The piece below is a column I did a number of years ago for a local weekly newspaper. Even more valid, today, I'm sorry to say.
Riiiight! How many times are we taken in by that phrase? I know I have been too many times to count. And its cousin, ‘If dissatisfied, cancel anytime.’ Uh huh. Just try calling the number you’re given to call and cancel the subscription to Clutter-Free Living after six unread issues clutter your coffee table. If you persevere through half a dozen pass-the-buck call transfers, or manage not to be disconnected, you might get to talk to a live person.
You very calmly explain that you wish to cancel your subscription and receive a refund on unused issues. The person oh so sweetly wants you to tell them why you could possibly be dissatisfied with such a stellar periodical. When you remind them you were told you could cancel for any or no reason, you get more circular talk. And to please hold while the representative confers with the ‘circulation manager.’
‘Circulation manager’ comes on the line to persuade you how much you need the magazine. You yell and scream and finally are told that yes, of course, your subscription will be cancelled. Relieved, gullible you hang up. Only to have to go through the same thing for the next two months when the magazines keep piling up. By the time the next-to-last issue is due to ship, your subscription might be cancelled. Three months pass and eventually a check for five dollars arrives in your mailbox.

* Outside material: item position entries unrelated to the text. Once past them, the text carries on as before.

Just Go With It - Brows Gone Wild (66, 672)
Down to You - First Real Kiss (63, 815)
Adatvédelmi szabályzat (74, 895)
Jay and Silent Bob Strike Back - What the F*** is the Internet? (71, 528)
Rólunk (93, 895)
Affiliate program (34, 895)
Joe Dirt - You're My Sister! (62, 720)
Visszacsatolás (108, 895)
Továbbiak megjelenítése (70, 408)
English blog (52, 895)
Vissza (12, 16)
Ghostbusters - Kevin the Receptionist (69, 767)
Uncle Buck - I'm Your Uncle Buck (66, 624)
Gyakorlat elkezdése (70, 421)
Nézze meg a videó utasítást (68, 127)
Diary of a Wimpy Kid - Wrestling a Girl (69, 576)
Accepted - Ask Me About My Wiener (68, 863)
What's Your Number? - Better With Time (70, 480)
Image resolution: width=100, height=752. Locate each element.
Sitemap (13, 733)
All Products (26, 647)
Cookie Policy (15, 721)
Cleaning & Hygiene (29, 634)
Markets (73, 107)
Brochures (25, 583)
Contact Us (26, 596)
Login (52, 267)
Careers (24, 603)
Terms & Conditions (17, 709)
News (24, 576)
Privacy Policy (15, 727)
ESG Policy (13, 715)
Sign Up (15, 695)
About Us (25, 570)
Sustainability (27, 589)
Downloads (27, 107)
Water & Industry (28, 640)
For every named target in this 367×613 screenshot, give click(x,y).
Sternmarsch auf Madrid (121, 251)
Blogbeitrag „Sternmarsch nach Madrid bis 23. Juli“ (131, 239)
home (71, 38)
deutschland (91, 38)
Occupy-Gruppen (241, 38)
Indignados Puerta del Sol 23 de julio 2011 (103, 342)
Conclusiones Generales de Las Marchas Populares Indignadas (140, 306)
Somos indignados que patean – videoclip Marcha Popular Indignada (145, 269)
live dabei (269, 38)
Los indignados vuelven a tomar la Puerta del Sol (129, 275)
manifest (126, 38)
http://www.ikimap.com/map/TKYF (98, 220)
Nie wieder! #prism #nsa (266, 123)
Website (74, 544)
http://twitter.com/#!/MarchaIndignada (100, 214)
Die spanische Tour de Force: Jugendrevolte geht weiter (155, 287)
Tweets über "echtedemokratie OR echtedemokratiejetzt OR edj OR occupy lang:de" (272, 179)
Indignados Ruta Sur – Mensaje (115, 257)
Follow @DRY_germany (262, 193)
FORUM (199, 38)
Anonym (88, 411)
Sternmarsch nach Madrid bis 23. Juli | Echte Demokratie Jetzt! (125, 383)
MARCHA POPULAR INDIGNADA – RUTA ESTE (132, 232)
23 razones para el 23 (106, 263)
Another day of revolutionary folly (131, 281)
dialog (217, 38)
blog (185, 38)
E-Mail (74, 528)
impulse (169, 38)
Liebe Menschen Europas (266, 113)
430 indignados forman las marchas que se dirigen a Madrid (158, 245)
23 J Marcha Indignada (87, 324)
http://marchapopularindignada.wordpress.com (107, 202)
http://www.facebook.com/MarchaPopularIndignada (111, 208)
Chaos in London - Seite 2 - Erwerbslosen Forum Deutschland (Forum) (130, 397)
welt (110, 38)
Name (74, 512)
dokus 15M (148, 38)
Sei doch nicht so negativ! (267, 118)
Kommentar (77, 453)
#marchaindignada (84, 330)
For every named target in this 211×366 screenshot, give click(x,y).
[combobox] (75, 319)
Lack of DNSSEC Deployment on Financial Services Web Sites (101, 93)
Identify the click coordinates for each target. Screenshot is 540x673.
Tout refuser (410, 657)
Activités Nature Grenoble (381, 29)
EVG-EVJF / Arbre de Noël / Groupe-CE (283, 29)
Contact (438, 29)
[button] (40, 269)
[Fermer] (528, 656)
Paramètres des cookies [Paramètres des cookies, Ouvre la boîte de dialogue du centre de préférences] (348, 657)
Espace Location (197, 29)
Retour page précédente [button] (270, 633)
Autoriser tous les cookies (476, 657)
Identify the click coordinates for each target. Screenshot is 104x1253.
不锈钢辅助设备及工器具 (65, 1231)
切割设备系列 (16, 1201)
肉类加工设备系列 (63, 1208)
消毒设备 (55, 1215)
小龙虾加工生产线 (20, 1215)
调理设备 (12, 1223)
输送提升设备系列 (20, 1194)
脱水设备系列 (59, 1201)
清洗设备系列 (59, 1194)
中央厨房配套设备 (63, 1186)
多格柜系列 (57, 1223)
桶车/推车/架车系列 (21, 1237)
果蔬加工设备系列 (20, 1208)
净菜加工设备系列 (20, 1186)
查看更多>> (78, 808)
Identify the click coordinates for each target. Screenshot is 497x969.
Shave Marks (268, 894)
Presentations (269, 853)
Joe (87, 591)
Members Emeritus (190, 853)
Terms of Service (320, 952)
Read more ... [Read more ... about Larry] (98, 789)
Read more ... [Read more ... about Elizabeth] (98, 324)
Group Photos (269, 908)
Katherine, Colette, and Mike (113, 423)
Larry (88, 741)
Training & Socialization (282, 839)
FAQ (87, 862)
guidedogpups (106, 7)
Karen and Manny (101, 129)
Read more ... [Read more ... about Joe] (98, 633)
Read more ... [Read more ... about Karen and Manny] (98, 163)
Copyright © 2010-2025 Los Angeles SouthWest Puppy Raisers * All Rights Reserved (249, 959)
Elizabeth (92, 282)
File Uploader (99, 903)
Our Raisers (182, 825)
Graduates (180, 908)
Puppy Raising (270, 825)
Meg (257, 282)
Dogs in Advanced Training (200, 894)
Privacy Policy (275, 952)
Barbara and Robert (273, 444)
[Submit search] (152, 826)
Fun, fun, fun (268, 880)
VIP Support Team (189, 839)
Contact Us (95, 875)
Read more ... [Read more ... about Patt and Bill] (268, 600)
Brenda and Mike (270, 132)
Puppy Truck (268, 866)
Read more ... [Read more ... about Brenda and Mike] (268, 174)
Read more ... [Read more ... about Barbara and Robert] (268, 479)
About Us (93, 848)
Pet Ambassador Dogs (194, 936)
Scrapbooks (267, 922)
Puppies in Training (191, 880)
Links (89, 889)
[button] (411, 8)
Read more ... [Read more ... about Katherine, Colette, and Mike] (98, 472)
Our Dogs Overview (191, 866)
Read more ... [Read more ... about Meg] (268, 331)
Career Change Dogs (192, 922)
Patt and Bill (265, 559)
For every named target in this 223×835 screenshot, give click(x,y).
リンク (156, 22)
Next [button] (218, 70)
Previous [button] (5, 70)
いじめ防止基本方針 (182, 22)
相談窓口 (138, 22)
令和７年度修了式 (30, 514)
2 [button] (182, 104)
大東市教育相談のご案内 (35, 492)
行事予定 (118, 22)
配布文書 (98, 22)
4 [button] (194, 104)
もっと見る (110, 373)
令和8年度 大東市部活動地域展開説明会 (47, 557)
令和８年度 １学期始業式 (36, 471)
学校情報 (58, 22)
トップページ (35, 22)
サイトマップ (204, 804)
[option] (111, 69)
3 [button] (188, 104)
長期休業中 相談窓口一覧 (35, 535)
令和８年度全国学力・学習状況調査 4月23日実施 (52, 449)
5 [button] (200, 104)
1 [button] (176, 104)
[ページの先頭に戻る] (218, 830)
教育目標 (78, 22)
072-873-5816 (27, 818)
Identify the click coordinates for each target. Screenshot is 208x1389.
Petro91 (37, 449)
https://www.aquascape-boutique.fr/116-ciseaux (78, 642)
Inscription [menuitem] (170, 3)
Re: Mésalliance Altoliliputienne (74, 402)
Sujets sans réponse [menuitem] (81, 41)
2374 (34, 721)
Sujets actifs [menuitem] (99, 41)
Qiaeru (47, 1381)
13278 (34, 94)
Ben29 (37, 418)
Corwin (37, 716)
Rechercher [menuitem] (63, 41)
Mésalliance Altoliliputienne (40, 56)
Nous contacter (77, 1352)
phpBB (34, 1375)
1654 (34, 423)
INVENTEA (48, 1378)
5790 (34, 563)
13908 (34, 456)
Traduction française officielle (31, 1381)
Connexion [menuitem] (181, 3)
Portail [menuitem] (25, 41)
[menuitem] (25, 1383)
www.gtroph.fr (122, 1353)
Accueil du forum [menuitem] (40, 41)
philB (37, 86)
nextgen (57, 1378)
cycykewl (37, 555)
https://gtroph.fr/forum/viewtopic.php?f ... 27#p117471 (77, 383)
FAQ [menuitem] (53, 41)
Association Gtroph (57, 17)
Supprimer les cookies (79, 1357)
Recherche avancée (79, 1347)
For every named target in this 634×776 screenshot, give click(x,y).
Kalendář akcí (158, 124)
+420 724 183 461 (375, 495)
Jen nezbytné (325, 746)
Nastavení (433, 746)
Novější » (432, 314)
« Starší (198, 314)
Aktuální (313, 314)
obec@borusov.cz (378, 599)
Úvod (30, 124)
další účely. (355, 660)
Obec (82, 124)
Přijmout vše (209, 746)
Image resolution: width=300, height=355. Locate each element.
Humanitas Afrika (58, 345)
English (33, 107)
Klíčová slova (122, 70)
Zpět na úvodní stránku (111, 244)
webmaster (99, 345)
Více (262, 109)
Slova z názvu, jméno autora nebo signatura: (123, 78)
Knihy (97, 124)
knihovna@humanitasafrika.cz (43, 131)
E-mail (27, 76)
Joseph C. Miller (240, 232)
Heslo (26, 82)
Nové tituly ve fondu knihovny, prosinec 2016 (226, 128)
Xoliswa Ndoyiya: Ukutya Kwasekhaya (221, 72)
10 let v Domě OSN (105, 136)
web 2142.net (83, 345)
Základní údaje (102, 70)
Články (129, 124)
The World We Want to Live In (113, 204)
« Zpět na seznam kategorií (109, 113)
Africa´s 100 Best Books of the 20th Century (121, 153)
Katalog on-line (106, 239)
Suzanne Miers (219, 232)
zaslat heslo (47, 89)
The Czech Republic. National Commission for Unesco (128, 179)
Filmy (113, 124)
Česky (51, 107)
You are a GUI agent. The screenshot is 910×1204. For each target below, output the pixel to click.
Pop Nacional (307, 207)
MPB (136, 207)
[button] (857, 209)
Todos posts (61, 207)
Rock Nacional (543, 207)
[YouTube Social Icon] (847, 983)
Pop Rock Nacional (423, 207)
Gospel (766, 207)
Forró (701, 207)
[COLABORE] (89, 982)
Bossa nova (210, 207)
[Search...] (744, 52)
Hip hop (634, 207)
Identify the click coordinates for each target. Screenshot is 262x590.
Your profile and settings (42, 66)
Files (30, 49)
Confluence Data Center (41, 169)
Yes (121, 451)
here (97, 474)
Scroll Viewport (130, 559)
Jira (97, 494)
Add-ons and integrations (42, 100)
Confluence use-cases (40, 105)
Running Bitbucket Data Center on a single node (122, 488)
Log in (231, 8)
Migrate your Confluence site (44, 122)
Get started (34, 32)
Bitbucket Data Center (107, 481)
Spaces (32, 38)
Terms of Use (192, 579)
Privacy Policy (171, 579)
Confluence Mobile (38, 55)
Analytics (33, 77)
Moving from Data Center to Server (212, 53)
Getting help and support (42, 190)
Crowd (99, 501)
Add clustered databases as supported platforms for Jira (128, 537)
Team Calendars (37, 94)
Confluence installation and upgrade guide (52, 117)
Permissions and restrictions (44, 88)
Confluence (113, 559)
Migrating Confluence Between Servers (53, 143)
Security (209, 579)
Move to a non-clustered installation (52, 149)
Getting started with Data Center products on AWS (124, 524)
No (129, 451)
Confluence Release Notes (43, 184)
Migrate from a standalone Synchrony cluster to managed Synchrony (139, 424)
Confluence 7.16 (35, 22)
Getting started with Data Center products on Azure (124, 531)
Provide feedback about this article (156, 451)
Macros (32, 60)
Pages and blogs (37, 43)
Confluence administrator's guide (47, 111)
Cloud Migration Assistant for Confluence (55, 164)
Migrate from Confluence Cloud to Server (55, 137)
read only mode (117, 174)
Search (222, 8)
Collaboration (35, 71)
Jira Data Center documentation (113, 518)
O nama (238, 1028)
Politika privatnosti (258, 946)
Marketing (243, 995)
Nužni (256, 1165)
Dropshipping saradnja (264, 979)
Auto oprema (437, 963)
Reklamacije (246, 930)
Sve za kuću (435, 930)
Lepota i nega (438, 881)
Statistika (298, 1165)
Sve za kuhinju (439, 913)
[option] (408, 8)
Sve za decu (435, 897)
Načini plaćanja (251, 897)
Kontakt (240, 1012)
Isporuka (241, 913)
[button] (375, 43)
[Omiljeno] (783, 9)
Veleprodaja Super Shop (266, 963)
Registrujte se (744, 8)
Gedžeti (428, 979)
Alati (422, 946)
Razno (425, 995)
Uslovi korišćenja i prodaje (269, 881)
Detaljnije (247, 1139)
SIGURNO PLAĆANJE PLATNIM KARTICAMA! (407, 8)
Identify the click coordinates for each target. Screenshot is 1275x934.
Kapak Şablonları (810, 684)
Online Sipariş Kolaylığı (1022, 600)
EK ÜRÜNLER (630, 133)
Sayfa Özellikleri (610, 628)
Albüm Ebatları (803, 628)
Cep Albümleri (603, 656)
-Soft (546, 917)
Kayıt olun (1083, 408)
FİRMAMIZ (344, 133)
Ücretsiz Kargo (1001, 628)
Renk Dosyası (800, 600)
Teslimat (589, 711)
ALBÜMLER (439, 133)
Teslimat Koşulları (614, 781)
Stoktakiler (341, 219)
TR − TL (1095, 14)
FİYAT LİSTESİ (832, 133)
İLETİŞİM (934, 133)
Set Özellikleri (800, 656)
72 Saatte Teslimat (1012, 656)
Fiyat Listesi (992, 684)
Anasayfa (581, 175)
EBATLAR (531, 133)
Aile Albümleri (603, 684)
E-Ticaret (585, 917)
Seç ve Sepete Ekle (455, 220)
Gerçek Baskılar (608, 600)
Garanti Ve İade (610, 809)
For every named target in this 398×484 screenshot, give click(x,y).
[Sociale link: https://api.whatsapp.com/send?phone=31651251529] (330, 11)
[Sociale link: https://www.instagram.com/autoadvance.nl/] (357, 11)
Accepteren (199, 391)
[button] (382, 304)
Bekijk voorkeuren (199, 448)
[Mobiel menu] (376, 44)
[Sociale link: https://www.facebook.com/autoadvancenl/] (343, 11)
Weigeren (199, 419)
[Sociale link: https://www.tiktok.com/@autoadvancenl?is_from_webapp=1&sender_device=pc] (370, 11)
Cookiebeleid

Once upon a time we only got into these predicaments if we unwisely allowed a door-to-door salesman – or an earnest student ‘working his or her way through college’ - inside our front door. Now telephone solicitors calling from huge boiler room operations, and online offers too good to pass up, lie in wait for us multiple times daily.
Online websites which charge for information are masters of this sleight-of-hand scam. Sign up and browse for free. Only once an account is created a credit card number is required before any useful information can be accessed. Humans are so constructed that once they’ve invested time in a project, they are more willing to invest money. Thereby are cyber millionaires created, from ‘free’ stuff.